Social Security helps millions of Americans get by each month while they’re in retirement.
Some may not realize how your income today directly impacts your Social Security payments years down the line.
There are some things to keep in mind regarding income and beneft+it payments.
Here are 3 ways your income will directly impact your Social Security
First, your income throughout your life has a direct impact on how much your benefit payments will be.
The SSA will look at your 35 highest earning years to decide how much you get.
The most you pay in Social Security taxes is what will go toward your benefit.
Extra earnings won’t give you bigger checks.
Your 35 highest earning years are what will be averaged together to come up with a monthly payment.
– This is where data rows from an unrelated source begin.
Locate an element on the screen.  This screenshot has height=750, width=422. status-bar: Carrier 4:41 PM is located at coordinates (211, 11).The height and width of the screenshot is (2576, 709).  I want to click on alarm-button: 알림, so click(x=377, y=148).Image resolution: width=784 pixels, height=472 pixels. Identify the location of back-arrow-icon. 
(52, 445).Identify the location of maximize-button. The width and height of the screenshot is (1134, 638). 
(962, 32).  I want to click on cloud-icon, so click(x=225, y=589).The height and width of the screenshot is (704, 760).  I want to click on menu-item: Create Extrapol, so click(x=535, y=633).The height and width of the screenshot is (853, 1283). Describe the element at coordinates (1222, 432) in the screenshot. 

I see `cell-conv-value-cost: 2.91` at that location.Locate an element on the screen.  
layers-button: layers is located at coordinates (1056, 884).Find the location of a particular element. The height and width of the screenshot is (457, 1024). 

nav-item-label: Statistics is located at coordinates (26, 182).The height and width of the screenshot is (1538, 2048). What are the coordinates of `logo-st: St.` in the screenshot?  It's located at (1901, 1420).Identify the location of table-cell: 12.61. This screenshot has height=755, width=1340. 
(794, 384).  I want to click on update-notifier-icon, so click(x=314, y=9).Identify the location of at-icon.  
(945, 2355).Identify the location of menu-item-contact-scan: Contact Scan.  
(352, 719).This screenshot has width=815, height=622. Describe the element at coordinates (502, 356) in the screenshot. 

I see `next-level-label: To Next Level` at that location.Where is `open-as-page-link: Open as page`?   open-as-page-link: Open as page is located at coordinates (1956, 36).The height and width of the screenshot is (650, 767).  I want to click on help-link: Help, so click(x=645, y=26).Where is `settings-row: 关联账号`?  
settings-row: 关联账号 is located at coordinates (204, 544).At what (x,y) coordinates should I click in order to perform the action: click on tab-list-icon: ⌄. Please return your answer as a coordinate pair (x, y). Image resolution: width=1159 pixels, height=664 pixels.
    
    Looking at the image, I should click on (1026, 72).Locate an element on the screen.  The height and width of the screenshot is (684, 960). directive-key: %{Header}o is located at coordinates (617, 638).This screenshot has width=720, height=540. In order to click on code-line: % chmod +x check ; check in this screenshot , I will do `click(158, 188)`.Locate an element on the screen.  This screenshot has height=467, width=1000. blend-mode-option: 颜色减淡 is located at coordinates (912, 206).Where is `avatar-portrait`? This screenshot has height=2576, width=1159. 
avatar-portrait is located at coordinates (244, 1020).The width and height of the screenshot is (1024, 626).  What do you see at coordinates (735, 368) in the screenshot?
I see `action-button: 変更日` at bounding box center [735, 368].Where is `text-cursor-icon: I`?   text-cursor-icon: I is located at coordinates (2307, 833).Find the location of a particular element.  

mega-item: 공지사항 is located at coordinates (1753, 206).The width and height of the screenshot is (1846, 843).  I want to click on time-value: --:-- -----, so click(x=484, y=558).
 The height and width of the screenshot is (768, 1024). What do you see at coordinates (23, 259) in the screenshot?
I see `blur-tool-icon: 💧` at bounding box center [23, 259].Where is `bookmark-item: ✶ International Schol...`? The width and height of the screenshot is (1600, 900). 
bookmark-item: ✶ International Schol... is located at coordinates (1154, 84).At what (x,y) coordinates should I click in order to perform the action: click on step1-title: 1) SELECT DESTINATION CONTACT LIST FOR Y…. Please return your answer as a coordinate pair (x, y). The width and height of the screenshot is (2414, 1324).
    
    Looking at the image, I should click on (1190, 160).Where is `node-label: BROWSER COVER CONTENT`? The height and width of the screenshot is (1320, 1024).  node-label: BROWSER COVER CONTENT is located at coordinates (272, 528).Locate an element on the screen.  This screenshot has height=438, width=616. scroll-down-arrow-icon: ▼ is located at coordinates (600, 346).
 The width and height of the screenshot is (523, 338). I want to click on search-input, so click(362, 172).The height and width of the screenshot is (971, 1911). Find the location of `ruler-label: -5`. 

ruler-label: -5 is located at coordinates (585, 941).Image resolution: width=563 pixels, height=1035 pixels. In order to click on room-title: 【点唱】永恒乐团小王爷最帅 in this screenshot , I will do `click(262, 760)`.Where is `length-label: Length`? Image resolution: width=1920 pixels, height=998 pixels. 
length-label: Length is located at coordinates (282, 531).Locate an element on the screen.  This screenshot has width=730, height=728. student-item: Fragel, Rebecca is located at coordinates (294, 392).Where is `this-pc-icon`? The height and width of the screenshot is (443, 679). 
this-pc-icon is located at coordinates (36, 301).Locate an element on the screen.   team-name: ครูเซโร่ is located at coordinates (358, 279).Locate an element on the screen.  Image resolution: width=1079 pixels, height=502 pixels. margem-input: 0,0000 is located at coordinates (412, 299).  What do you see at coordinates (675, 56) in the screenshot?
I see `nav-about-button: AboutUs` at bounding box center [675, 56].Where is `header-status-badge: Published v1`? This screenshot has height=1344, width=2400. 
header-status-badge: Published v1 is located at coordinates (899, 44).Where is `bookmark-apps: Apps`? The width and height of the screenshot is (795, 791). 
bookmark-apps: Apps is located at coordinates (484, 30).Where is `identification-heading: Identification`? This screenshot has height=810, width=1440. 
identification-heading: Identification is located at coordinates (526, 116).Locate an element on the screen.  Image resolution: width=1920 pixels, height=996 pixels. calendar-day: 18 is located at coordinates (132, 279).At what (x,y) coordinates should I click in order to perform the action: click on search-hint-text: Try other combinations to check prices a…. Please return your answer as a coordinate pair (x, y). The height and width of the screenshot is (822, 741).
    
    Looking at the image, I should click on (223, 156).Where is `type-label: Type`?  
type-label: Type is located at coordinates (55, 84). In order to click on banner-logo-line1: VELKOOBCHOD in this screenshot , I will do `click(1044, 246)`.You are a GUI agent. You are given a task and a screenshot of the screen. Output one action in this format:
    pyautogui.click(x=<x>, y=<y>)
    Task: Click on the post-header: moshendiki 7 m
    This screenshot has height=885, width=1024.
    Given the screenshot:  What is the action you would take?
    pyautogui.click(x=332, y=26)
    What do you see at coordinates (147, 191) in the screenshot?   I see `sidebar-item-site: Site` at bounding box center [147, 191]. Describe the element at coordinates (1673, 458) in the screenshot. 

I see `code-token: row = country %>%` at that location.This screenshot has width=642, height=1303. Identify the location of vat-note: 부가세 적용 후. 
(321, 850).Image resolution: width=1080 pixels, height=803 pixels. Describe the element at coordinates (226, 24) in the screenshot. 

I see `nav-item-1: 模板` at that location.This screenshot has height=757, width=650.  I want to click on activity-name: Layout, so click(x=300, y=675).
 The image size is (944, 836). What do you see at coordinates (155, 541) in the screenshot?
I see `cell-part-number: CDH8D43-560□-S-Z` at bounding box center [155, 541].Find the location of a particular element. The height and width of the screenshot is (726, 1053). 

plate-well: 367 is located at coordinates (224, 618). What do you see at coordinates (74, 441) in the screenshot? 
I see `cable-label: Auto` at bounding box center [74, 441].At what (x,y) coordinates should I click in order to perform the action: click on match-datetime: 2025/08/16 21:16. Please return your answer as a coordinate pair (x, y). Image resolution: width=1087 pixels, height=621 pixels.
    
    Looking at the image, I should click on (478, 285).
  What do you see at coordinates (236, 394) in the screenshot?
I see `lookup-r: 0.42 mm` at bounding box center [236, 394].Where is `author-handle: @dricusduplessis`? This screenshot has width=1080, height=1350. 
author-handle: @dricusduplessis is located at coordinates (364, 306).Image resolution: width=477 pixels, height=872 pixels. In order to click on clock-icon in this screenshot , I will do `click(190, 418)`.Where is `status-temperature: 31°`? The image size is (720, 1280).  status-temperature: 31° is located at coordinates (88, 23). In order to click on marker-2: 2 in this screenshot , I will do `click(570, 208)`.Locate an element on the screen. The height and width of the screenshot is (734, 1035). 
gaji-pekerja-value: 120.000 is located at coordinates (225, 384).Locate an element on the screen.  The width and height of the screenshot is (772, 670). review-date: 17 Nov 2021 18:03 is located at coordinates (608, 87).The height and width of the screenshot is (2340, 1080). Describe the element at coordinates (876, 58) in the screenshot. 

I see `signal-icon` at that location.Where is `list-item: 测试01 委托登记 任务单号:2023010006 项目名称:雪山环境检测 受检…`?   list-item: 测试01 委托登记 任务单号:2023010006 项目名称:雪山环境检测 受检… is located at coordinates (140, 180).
Second, the amount you make decides whether money will be withheld from your checks if you claim before your full retirement age.
If you’re choosing to work while collecting Social Security before 66 or 67, whatever your FRA is, you could have benefits withheld.
For 2022, you lose $1 for every $2 earned over $19,560.
If you’re at the year you reach your FRA, you lose $1 for every $3 earned past $51,960.
You will get that money back once you reach your FRA in your benefits.
Finally, your income you make while retired, which includes Social Security payments, could be taxed.
Singles making over $25,000 and couples making over $32,000 could see up to 50% of their benefits taxed.
Singles making over $34,000 and married couples making over $44,000 could see 85% of their benefits taxed.